Belajar Pantang Menyerah dari P.V Sindhu



P.V Sindhu/foto Reuters


Dalam waktu dekat publik India dan dunia akan melihat Pusarla Venkata Sindhu muncul di layar lebar. Ia tidak tampil sebagai pemain tunggal putri yang sedang bertanding. Tetapi seluruh kisah hidup dan perjalanan kariernya akan dikemas secara artistik oleh Sonu Sood. Sonu adalah produser yang darinya inisiatih bermula hingga segala proses bertumpu.

Pertanyaan, mengapa Sindhu diangkat ke layar lebar? Apa yang membuat wanita kelahiran 5 Juli 1995 ini istimewa?

Salah satu pencapaian terbesar wanita kelahiran Hyderabad ini adalah merebut medali perak Olimpiade Rio 2016. Prestasi tersebut sekaligus menjadi kebanggaan bangsa India. Ia adalah pebulutangkis India pertama yang merebut perak, atau pemain kedua yang mampu merebut medali di event empat tahunan itu.  Empat tahun sebelumnya seniornya yang kini telah berusia 27 tahun, Saina Nehwal merebut perunggu setelah Wang Xin dari China mengundurkan diri.

Sepak terjang Sindhu di Olimpiade patut dibicarakan lebih jauh. Tidak mudah bagi seorang pebulutangkis menancapkan kejayaannya di pesta olahraga terbesar sejagad itu. Sindhu mengawali kiprahnya menghadapi pemain Hungaria, Laura Sarosi dan Michelle Li dari Kanada. Tidak sukar bagi Sindhu lolos darii grup M. Ia menumbangkan Sarosi, 2-0, lantas menekuk Li, 2-1.

Tantangan berat dihadapi di babak 16 besar. Pemain muda Taiwan yang juga sedang naik daun, Tai Tzu-ying menjadi lawannya. Sindhu menang dua game langsung atas wanita yang kini mencengangkan dunia dengan enam gelar yang direbut secara beruntun itu. 

Rekor sempurna kembali diukir di perempat final. Kali ini giliran pemain China, Wang Yihan jadi korban, sekaligus mengantarnya bertemu pemain muda Jepang, Nozomi Okuhara. Kedua pemain sama-sama ulet meski Okuhara lebih pendek secara postur tubuh. Sindhu lagi-lagi menang straight set sekaligus memastikan sejarah baru bagi bulu tangkis China.

Tugas - Bisakah Anda menyalin kembali bagian artikel tentang P.V Sindhu, dimulai dari kata-kata "Dalam waktu dekat" dan berhenti setelah "segala proses bertumpu.", dengan mengganti "publik" menjadi "masyarakat"? Catatan yang menyertai artikel ini tidak diperlukan.

Daftar -
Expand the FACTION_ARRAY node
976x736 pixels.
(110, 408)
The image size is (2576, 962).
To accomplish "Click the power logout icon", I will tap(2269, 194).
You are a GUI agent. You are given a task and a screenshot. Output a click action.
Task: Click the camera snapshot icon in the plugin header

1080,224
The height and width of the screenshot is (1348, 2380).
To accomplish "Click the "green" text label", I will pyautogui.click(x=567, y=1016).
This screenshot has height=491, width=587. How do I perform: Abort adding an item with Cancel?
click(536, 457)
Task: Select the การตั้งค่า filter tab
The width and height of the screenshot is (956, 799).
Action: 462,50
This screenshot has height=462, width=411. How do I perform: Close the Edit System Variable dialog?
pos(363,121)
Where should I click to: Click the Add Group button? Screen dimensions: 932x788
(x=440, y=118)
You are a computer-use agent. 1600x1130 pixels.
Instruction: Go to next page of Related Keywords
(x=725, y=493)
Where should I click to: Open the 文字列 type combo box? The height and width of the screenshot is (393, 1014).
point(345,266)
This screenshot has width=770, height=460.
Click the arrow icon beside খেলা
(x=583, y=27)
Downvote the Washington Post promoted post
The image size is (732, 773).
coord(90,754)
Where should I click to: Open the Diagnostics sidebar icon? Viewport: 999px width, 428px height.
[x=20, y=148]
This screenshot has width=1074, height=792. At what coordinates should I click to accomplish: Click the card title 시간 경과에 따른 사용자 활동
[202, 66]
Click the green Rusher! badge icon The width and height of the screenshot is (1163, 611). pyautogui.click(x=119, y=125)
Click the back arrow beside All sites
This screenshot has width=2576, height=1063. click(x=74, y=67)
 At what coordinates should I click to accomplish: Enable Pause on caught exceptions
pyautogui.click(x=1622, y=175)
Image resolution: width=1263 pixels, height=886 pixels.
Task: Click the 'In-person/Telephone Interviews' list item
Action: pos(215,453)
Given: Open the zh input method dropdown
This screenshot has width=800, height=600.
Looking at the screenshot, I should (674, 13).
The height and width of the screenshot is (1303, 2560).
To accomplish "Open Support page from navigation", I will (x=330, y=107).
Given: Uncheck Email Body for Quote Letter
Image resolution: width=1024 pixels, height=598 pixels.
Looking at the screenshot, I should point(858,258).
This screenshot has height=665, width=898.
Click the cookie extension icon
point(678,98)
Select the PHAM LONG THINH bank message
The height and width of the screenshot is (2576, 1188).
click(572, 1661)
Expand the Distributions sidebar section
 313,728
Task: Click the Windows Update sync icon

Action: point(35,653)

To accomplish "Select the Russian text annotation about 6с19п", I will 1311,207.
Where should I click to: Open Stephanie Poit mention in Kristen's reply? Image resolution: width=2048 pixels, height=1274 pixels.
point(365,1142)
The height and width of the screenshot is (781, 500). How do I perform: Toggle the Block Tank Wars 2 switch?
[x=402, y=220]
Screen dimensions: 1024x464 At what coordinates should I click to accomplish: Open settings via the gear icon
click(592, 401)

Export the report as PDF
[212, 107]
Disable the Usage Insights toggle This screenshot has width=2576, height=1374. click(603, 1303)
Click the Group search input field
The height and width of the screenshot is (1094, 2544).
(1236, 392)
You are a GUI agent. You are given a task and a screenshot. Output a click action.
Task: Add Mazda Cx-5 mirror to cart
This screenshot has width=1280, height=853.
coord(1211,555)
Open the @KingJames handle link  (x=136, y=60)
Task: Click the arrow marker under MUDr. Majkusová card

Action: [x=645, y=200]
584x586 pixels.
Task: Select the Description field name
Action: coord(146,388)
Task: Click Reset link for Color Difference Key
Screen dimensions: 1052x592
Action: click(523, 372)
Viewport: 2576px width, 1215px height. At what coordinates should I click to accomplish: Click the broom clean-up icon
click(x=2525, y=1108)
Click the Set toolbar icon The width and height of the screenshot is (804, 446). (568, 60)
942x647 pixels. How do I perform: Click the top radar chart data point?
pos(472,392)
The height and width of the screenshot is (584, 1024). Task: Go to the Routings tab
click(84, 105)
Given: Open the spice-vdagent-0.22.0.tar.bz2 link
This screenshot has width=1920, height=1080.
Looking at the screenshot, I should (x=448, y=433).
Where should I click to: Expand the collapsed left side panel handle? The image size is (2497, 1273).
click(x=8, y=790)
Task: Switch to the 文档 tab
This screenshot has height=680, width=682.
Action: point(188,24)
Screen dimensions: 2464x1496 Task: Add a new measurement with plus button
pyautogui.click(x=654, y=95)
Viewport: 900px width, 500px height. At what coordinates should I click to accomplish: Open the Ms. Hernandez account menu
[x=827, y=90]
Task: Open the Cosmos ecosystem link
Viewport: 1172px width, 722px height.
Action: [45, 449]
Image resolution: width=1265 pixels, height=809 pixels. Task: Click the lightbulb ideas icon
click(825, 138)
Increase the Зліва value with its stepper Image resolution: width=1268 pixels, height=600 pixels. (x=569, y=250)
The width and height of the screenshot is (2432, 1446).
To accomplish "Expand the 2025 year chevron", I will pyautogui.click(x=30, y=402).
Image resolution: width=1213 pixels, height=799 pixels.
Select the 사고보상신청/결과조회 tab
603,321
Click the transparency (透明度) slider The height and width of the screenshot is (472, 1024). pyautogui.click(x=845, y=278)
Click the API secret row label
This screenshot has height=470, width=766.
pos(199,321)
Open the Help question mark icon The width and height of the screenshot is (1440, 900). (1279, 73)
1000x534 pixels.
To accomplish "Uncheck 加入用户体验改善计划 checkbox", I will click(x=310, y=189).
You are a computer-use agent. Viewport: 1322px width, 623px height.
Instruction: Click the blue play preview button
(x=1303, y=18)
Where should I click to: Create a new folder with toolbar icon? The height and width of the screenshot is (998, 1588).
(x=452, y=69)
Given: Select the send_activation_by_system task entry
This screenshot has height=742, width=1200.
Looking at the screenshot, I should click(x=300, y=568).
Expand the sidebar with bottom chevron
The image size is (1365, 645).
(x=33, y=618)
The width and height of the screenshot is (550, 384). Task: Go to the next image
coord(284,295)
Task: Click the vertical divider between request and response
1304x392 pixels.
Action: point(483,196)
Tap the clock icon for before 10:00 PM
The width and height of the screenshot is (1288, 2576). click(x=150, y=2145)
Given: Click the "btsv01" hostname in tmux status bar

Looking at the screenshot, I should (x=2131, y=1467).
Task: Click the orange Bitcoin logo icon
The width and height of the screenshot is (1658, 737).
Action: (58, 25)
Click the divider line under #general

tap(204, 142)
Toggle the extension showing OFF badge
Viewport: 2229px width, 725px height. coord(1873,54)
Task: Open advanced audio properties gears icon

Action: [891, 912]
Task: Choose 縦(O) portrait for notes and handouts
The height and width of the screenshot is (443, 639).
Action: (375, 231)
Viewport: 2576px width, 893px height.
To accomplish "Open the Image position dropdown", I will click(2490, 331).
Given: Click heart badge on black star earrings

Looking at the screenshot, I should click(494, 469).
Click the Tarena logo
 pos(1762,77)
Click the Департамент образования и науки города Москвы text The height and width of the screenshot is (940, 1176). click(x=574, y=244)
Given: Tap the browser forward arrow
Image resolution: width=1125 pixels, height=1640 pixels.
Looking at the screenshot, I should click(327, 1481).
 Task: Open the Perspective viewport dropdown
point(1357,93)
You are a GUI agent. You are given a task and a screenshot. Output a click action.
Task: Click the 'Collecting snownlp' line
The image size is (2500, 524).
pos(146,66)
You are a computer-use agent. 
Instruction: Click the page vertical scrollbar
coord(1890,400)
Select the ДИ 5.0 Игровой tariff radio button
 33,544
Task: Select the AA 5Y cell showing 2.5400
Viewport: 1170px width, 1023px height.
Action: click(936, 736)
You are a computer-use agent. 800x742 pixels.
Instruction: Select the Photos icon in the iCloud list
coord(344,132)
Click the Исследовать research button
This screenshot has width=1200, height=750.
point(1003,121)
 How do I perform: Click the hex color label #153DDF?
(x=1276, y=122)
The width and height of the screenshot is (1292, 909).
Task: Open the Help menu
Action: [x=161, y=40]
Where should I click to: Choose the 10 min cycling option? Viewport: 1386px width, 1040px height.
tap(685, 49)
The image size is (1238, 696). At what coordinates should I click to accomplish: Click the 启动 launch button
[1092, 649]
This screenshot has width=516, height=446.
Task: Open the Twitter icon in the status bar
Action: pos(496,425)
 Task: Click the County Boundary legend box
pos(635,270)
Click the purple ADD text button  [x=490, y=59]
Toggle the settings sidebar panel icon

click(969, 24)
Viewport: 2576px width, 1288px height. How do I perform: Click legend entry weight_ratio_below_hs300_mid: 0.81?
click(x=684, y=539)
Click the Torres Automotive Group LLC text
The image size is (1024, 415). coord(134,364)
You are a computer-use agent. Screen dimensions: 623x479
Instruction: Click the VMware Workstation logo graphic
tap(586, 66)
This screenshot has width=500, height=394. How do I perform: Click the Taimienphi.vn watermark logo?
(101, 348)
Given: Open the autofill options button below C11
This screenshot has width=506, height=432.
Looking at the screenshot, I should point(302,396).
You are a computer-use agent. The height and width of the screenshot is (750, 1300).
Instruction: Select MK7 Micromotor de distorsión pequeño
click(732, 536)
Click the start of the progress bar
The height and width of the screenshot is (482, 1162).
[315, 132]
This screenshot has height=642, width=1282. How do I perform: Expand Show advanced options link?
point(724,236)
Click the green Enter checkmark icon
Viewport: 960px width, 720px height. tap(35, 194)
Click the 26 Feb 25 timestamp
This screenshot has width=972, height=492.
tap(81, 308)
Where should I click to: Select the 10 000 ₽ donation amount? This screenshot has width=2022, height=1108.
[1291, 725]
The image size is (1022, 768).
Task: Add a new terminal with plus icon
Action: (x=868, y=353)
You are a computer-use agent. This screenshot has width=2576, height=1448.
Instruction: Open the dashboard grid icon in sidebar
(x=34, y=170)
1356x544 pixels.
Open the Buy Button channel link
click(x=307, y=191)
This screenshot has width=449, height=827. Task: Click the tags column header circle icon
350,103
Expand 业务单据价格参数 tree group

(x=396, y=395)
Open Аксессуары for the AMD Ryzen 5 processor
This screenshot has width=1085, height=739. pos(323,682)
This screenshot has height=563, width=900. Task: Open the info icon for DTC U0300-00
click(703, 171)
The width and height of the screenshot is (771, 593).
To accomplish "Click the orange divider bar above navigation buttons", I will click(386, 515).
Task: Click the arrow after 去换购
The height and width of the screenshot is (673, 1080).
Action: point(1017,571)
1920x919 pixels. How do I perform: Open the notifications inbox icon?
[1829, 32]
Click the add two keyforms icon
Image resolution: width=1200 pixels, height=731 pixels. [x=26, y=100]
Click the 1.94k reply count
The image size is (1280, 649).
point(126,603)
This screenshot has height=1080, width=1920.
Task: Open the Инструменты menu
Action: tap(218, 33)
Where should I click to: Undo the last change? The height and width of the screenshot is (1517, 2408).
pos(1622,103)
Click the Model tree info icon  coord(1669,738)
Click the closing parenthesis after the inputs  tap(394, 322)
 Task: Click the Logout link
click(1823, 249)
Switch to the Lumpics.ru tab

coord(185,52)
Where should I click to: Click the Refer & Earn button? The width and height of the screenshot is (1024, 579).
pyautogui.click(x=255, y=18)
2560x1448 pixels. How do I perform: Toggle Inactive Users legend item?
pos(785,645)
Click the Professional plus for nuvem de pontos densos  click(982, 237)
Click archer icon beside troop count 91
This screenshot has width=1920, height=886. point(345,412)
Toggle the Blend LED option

Jawaban Lengkap -
Dalam waktu dekat masyarakat India dan dunia akan melihat Pusarla Venkata Sindhu muncul di layar lebar. Ia tidak tampil sebagai pemain tunggal putri yang sedang bertanding. Tetapi seluruh kisah hidup dan perjalanan kariernya akan dikemas secara artistik oleh Sonu Sood. Sonu adalah produser yang darinya inisiatih bermula hingga segala proses bertumpu.